ECE 417 Lecture 7: Image Upsampling and Downsampling

Mark Hasegawa-Johnson, September 16, 2021

This file is distributed under a CC-BY license. You may freely re-use or re-distribute the whole or any part. If you re-distribute a non-trivial portion of it, give me credit.

Outline of Today's lecture

Preliminaries

First let's load some libraries, and some data.

Image as a signal

Notice that, in this case, the size of the image is $(240,480,3)$, meaning that it has 240 rows, 480 columns, and 3 colors. imageio creates a numpy array indexed in that order (rows, columns, colors); other packages index in other orders, so you have to be careful each time you use a new package.
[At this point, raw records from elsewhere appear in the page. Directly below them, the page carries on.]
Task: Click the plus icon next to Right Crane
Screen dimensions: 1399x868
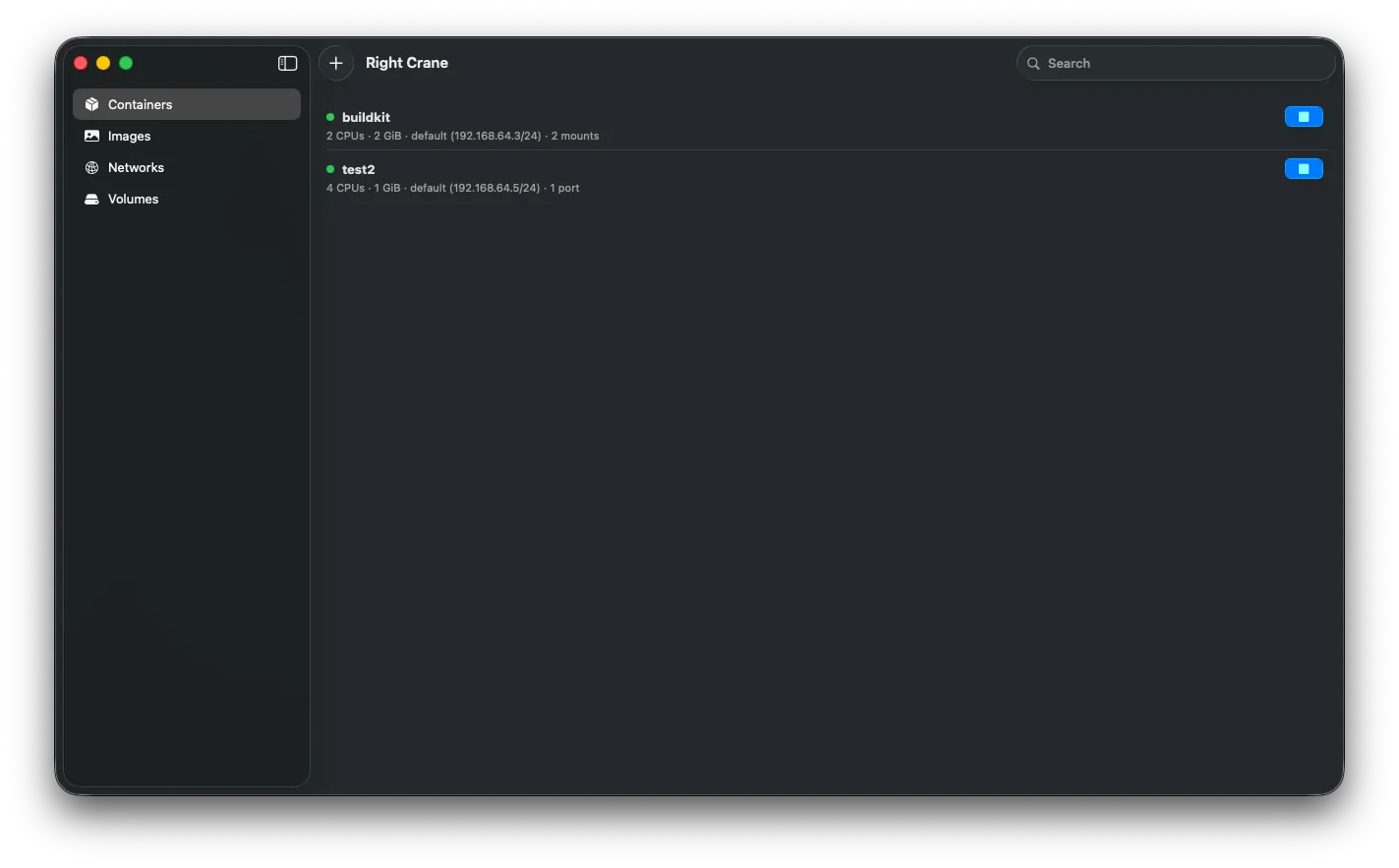Action: tap(335, 62)
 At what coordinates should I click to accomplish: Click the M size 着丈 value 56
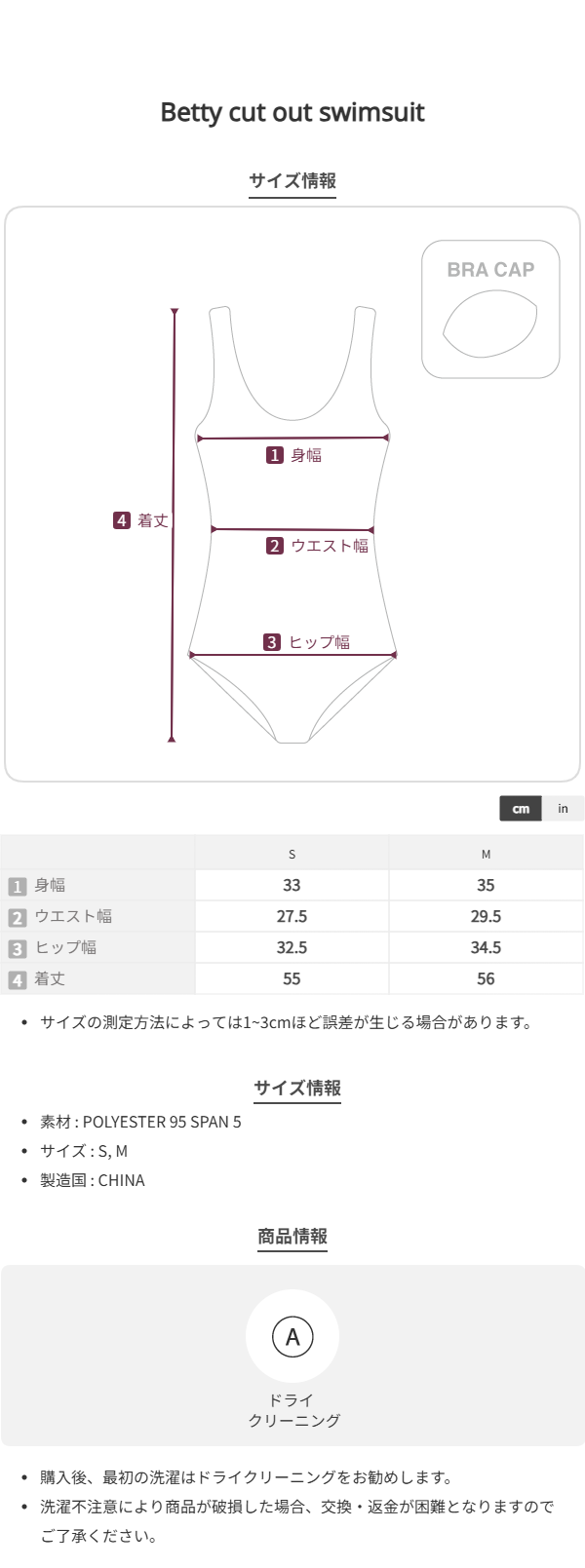(486, 979)
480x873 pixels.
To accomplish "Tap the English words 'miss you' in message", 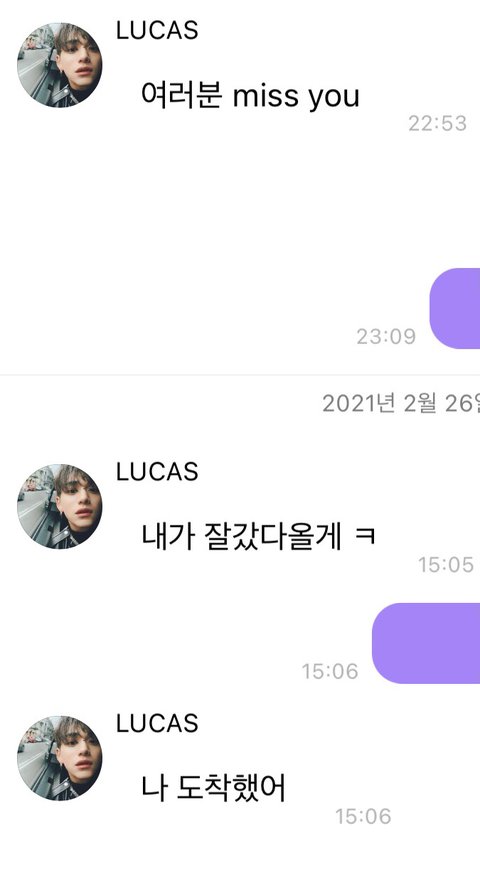I will coord(296,96).
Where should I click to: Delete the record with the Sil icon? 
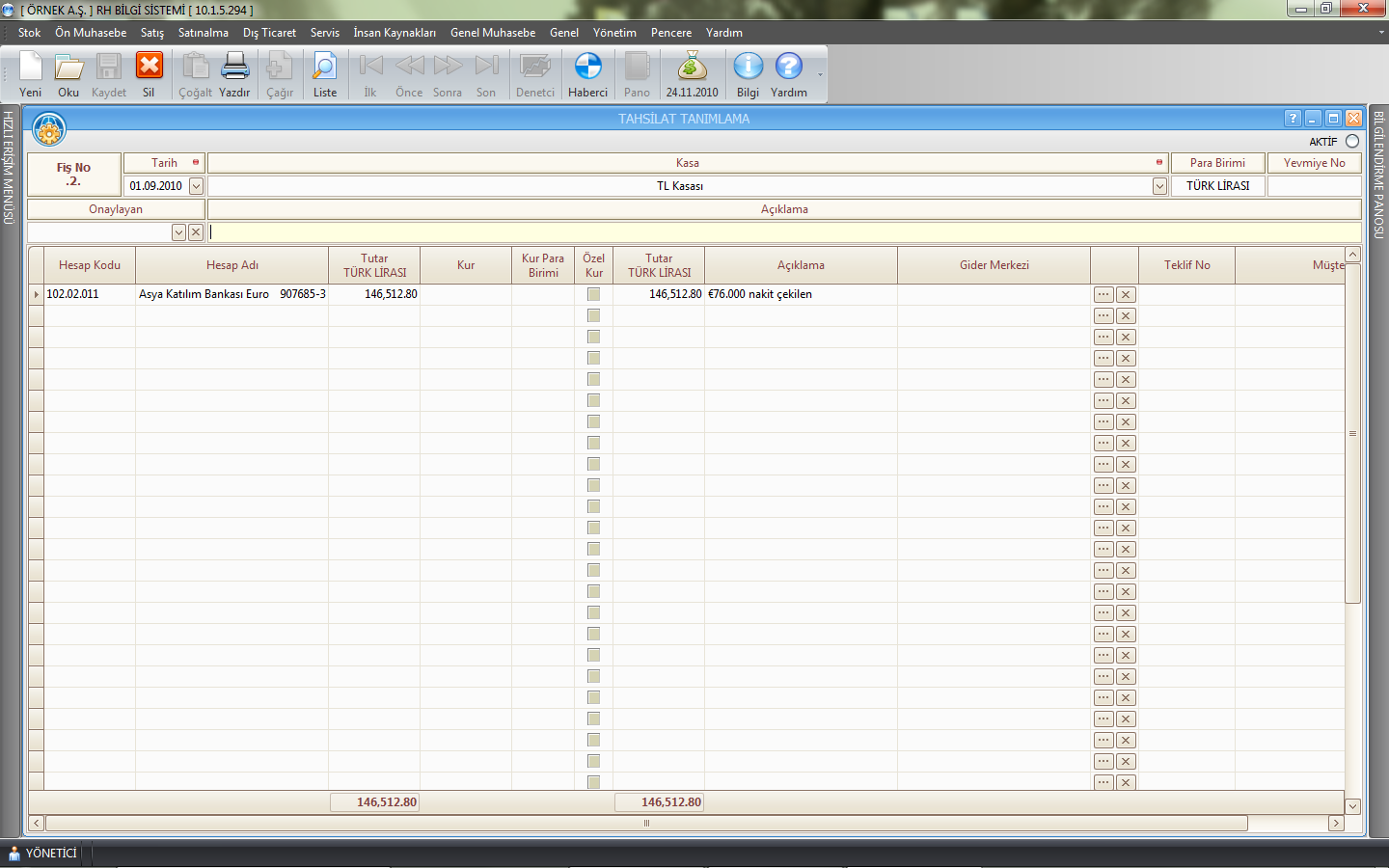(x=149, y=68)
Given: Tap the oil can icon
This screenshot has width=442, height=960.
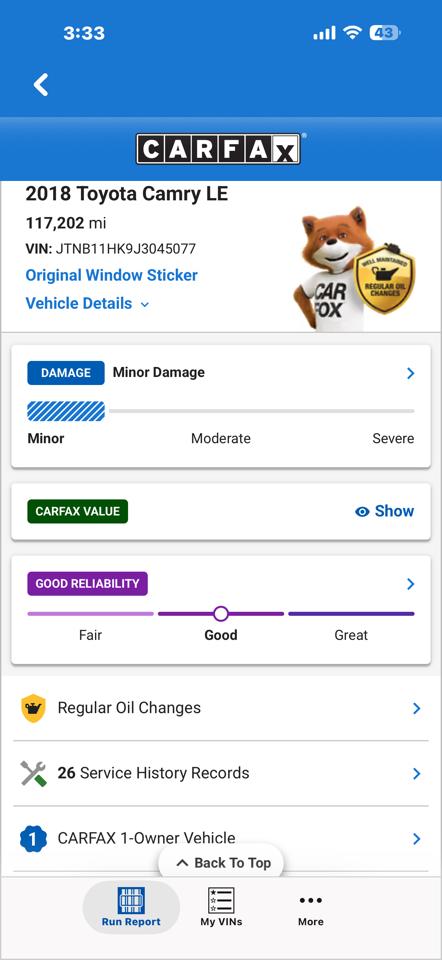Looking at the screenshot, I should [33, 708].
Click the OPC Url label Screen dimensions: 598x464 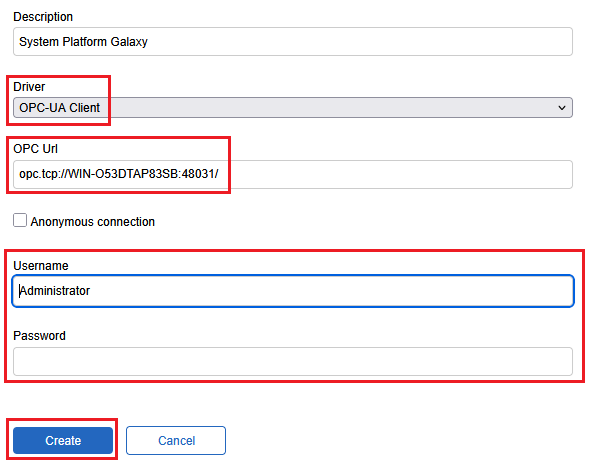35,149
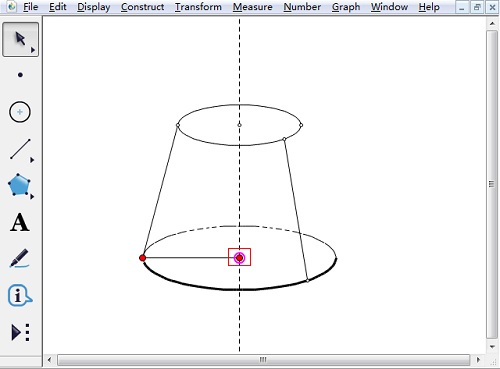Image resolution: width=500 pixels, height=369 pixels.
Task: Click the vertical scrollbar down arrow
Action: point(492,347)
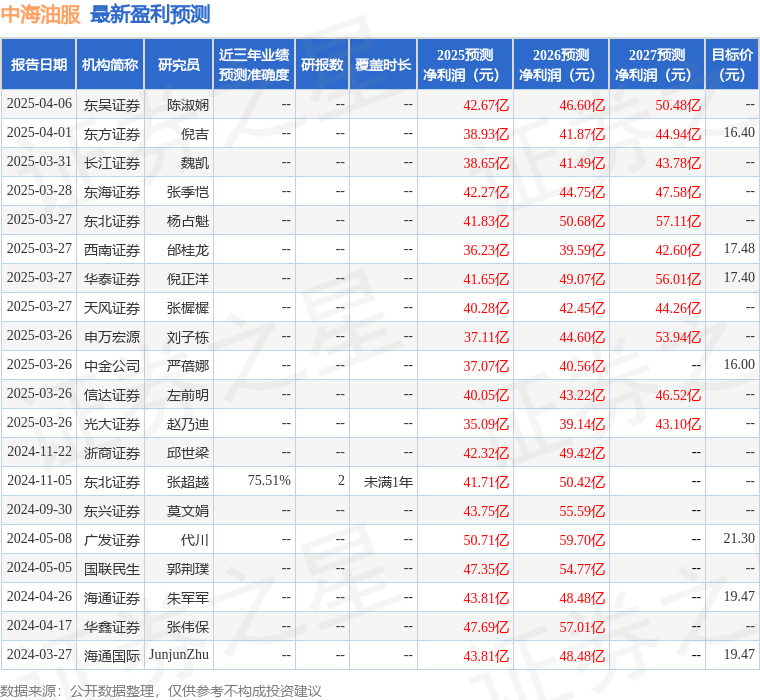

In any case, we can index this image as

$$x[m,n,k]$$

where we'll use

Decimation

Decimation just means we remove $D-1$ out of every $D$ samples, thus $$y[m,n,k]=x[mD,nD,k]$$

Fourier transforms of the high-resolution and downsampled images

Remember that the multi-dimensional Fourier transform is $$X(\omega_1,\omega_2,\omega_3)=\sum_{n_1}\sum_{n_2}\sum_{n_3}x[n_1,n_2,n_3]e^{-j(\omega_1n_1+\omega_2n_2+\omega_3n_3)}$$

Since this is a separable operation, we can learn a lot by just focusing on one dimension at a time. For example, let's define the DTFT of a row to be:

$$X(m,\omega,k)=\sum_n x[m,n,k]e^{-j\omega n}$$$$Y(m,\omega,k)=\sum_n y[m,n,k]e^{-j\omega n}$$

But what is the relationship between $Y(\omega)$ and $X(\omega)$? Hint: it involves aliasing.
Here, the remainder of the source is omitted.